If characters are present, the a temporary pointer is used to realloc()
storage for the new characters (+1
). After validating realloc()
succeeded, the new characters are copied to the end of the storage and the total length of characters in the buffer is saved in used
which is used as an offset from the beginning of the string. That repeats until you run out of characters to read and the allocated block containing the string is returned (if no characters were input, NULL
is returned)
(note: you may also want to pass a pointer to size_t
as a parameter that can be updated to the final length before return to avoid having to calculate the length of the returned string again -- that is left to you)
Before looking at an example, let's add debug output to the function so it tells us how many characters were allocated in total. Just add the printf()

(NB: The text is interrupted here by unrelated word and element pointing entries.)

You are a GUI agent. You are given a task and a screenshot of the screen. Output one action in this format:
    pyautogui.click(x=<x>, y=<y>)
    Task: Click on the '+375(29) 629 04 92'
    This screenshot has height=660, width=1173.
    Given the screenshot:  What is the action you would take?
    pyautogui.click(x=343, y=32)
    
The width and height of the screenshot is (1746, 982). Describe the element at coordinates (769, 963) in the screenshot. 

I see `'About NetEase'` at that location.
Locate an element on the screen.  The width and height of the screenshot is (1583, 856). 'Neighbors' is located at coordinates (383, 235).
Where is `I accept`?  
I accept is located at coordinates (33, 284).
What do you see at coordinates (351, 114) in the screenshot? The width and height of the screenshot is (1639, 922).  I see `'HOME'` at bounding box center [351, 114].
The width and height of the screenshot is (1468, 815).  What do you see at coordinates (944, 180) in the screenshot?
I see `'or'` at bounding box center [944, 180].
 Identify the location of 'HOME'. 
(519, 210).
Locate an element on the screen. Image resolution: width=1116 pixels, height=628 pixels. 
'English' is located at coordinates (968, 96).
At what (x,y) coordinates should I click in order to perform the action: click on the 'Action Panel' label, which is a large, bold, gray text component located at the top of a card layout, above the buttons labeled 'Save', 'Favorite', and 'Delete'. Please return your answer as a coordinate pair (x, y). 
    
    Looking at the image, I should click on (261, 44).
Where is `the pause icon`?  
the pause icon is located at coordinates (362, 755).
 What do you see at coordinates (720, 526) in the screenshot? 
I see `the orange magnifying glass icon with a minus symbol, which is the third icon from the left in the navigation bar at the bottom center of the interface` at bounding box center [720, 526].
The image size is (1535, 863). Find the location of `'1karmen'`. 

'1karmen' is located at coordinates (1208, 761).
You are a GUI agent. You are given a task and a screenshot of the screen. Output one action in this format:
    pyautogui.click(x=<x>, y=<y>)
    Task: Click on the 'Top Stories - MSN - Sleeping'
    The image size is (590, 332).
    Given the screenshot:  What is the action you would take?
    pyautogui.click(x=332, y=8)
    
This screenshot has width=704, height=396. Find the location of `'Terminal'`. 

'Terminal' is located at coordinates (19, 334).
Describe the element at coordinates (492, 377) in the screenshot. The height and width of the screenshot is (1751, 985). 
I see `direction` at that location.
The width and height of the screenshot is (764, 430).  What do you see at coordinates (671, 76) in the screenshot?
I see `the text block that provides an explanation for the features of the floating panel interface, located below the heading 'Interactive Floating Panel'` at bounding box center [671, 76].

below before the return, e.g.
}
printf (" allocated: %zu\n", used?used+1:used); /* (debug output of alloc size) */
return s; /* return allocated string, caller responsible for calling free */
}
A short example that loops reading input until Enter is pressed on an empty line causing the program to exit after freeing all memory:
#include <stdio.h>
#include <stdlib.h>
#include <string.h>
/* insert getstr() function HERE */
int main (void) {
for (;;) {
char *s = getstr ("enter str: ");
if (!s)
break;
puts (s);
putchar ('\n');
free (s);
}
}
Example Use/Output
With MAXC
at 1024
there isn't a chance of needing to loop unless the cat steps on the keyboard, so all input is read into tmp
and then storage is allocated to exactly hold each input:
$ ./bin/fgetsstr
enter str: a
allocated: 2
a
enter str: ab
allocated: 3
ab
enter str: abc
allocated: 4
abc
enter str: 123456789
allocated: 10
123456789
enter str:
allocated: 0
Setting MAXC
at 2
or 10
is fine as well. The only thing that changes is the number of times you loop reallocating storage and copying the contents of the temporary buffer to your final storage. E.g. with MAXC
at 10
, the user wouldn't know the difference in:
$ ./bin/fgetsstr
enter str: 12345678
allocated: 9
12345678
enter str: 123456789
allocated: 10
123456789
enter str: 1234567890
allocated: 11
1234567890
enter str: 12345678901234567890
allocated: 21
12345678901234567890
enter str:
allocated: 0
Above you have forced the while (1)
loop to execute twice for each string of 10
characters or more. So while you want to set MAXC
to some reasonable size to avoid looping, and a 1K buffer is fine considering you will have at minimum a 1M function stack on most x86 or x86_64 computers. You may want to reduce the size if you are programming for a micro-controller with limited storage.
While you could allocate for tmp
as well, there really is no need and using a fixed-size buffer is about a simple as it gets for sticking with standard-C. If you have POSIX available, then getline()
already provides auto-allocation for any size input you have. That is another good alternative to fgets()
-- but POSIX is not standard C (though it is widely available)
Another good alternative is simply looping with getchar()
reading a character at a time until the '\n'
or EOF
is reached. Here you just allocate some initial size for s
say 2
or 8
and keep track of the number of characters used
and then double the size of the allocation when used == allocated
and keep going. You would want to allocate blocks of storage as you would not want to realloc()
for every character added (we will omit the discussion of why that is less true today with a mmap
ed malloc()
than it was in the past)
Look things over and let me know if you have further questions.